**Problem**
Copy out, word for word, the whole post below about monthly consulting retainers.

**Text section**
□ □ □ □ □ □ □

I think that any consultant who has been in the game for many years has worked
out a recurring monthly "relationship" with some customers for exactly that
reason. The difference is that (a) those consultant deals have a minimum of x
hours per month (where x >= 10), and (b) there's a dollar amount per hour that
you bill for time over that base. As a result, you the consultant have a
strong bias towards helping that customer ASAP. But it has to be at least a
decent amount of money per month - say $1000 at a minimum - for you to put
aside other projects 2-5x per month to help this customer. $50 though just
doesn't cut it - am I going to stop working on this major project with a
deadline three days away so I can earn $50 one time? No. I have 50 unread
emails and they represent $5000 this month - am I going to ignore those right
at this moment and answer the one that's worth $50? No. With your recurring
consulting client though, you would do that - not only are you getting $1000
per month from them, but there's the potential every month to make much, much
more if we go over x hours.

□ □ □ □ □ □ □

**Supplied information**
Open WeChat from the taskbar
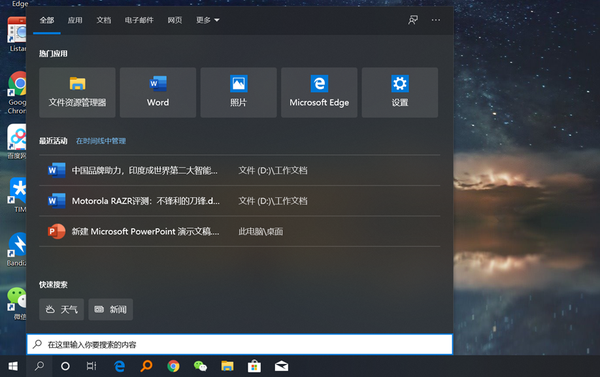 [200, 366]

□ □ □ □ □ □ □

**The solution**
I think that any consultant who has been in the game for many years has worked
out a recurring monthly "relationship" with some customers for exactly that
reason. The difference is that (a) those consultant deals have a minimum of x
hours per month (where x >= 10), and (b) there's a dollar amount per hour that
you bill for time over that base. As a result, you the consultant have a
strong bias towards helping that customer ASAP. But it has to be at least a
decent amount of money per month - say $1000 at a minimum - for you to put
aside other projects 2-5x per month to help this customer. $50 though just
doesn't cut it - am I going to stop working on this major project with a
deadline three days away so I can earn $50 one time? No. I have 50 unread
emails and they represent $5000 this month - am I going to ignore those right
at this moment and answer the one that's worth $50? No. With your recurring
consulting client though, you would do that - not only are you getting $1000
per month from them, but there's the potential every month to make much, much
more if we go over x hours.